We share another photo taken of the same dog and theme,
but the pictures aren’t the point of the post (we just liked them too much not to share). Our point is, if you’ll forgive us, a “dog nerdy” topic.
We came across a fascinating study that may be of interest to Shiba owners, “Differences in allele frequencies of personality-related genes in three varieties of Shiba Inu in Japan,” published in Animal Genetics in June 2025.
The paper ultimately validated what many Shiba Inu owners, breeders, and preservationists have argued for years: the so‑called regional Shibas of Mino and San’in are not merely cosmetic variations, but genetically distinct populations, clearly separable from the more common pet‑type Shiba Inu. Their work shows that the differences run across the genome, pointing to deep, long‑standing population structure shaped by geography and functional hunting selection, not just modern pedigree fashion or show‑ring trends in conformation.
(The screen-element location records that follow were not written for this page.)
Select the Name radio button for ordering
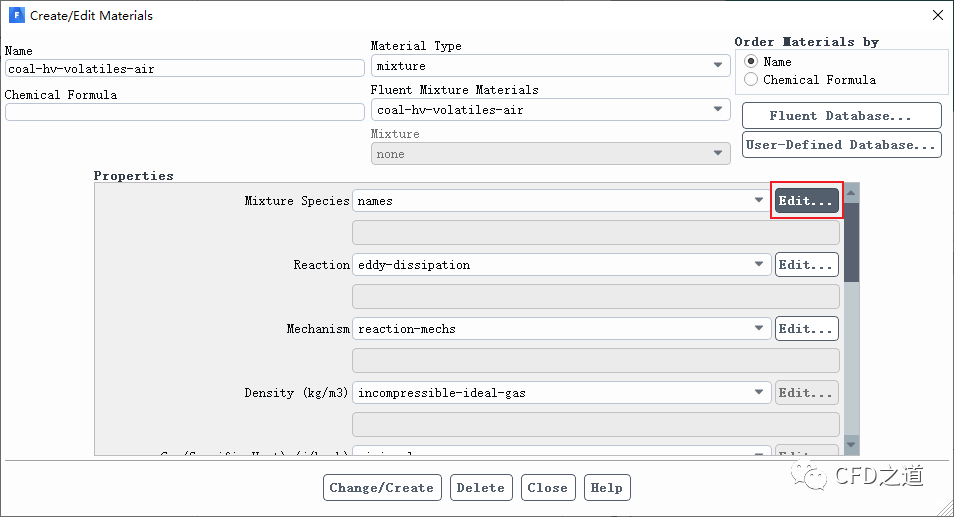 point(751,62)

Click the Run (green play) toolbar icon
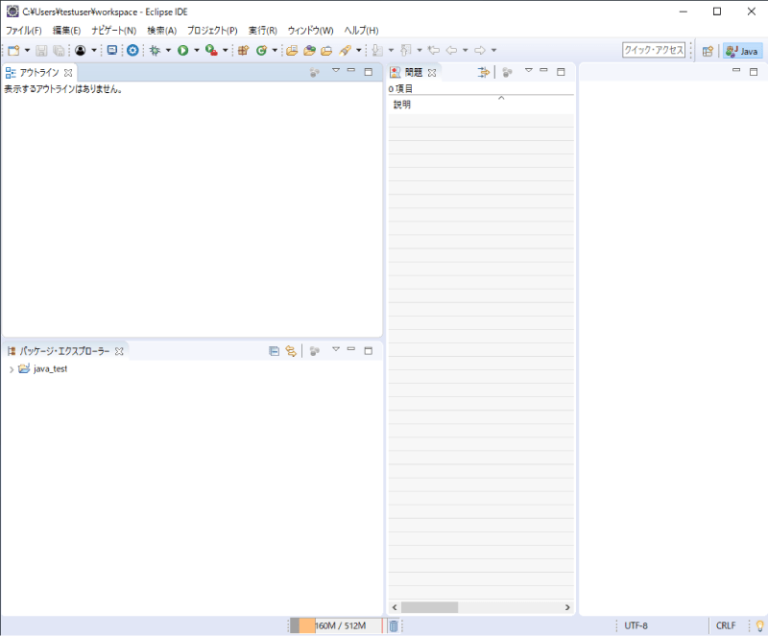click(183, 50)
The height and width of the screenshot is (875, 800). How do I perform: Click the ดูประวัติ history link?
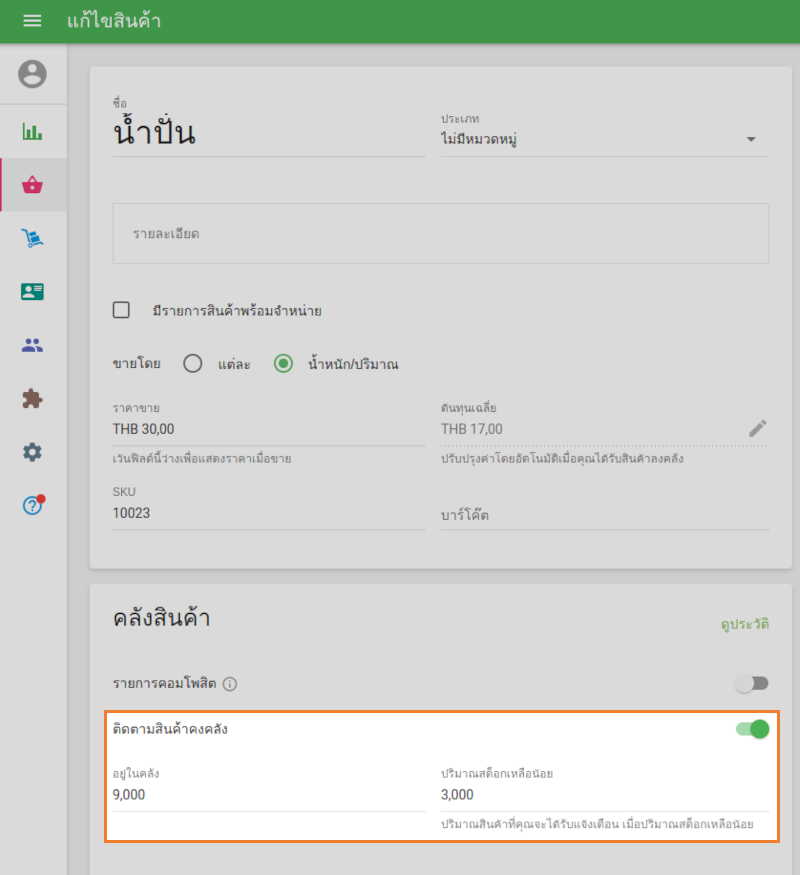coord(746,621)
What this really boils down to is that some Shiba populations are wired a bit differently from the inside out. Work on the oxytocin receptor gene, OXTR, shows that certain variants tweak how strongly a dog’s brain responds to oxytocin, the hormone that underpins social bonding and stress buffering. Dogs carrying one version tend, on average, to orient more toward people, seek proximity, and lean on their owners when stressed, while others are more reserved, slower to use human contact as their coping strategy, and more inclined to solve problems on their own. LRRTM4 sits in a different part of the story: it helps shape excitatory synapses in brain circuits involved in learning, motivation, and predatory or work‑related behaviors. Shifts in how often particular versions of these genes appear in a given Shiba population don’t give you a simple “OXTR = friendly, LRRTM4 = prey monster” equation, but they do nudge the baseline. In practical terms, regional hunting lines that are enriched for certain variants are more likely to produce dogs that are independent, environmentally focused, intensely committed to hunting tasks, and less automatically people‑centric than the average urban, pet‑bred Shiba—before training, lifestyle, or handler skill ever enter the picture.
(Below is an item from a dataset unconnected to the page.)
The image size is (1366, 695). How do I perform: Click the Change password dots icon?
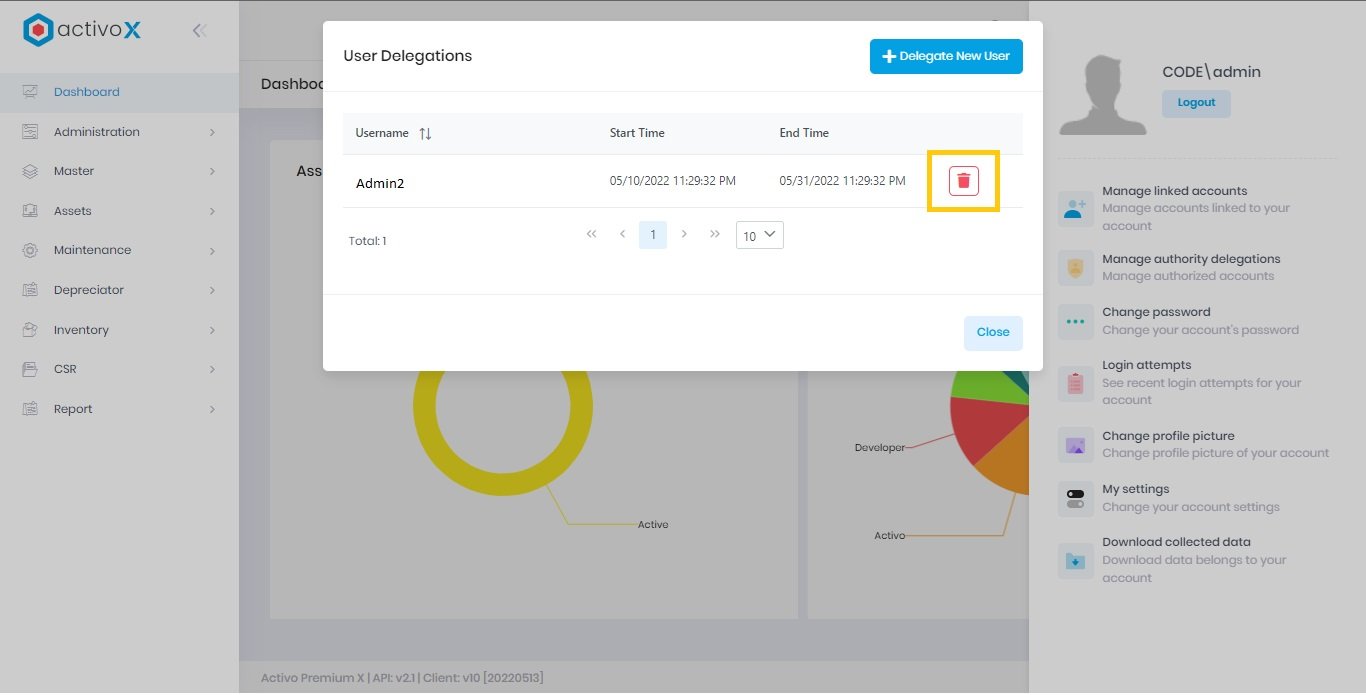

Taken together, the genetics and behavior work support the notion that Shibas carrying older regional hunting ancestry can present as a very different dog from the average pet‑bred Shiba, even when they grow up in roughly the same kinds of homes. In real life that difference often looks like more independence, narrower and more selective social bonds, a harder, more persistent hunting motor, less tolerance for intrusive handling from strangers, and a tendency to go up—and stay up—under stress. These dogs—absolutely trainable—usually do best with steady, low‑conflict handling and thoughtful control of arousal, which fits with a nervous system and behavioral toolkit sculpted by generations of functional hunting work rather than by modern pet expectations alone.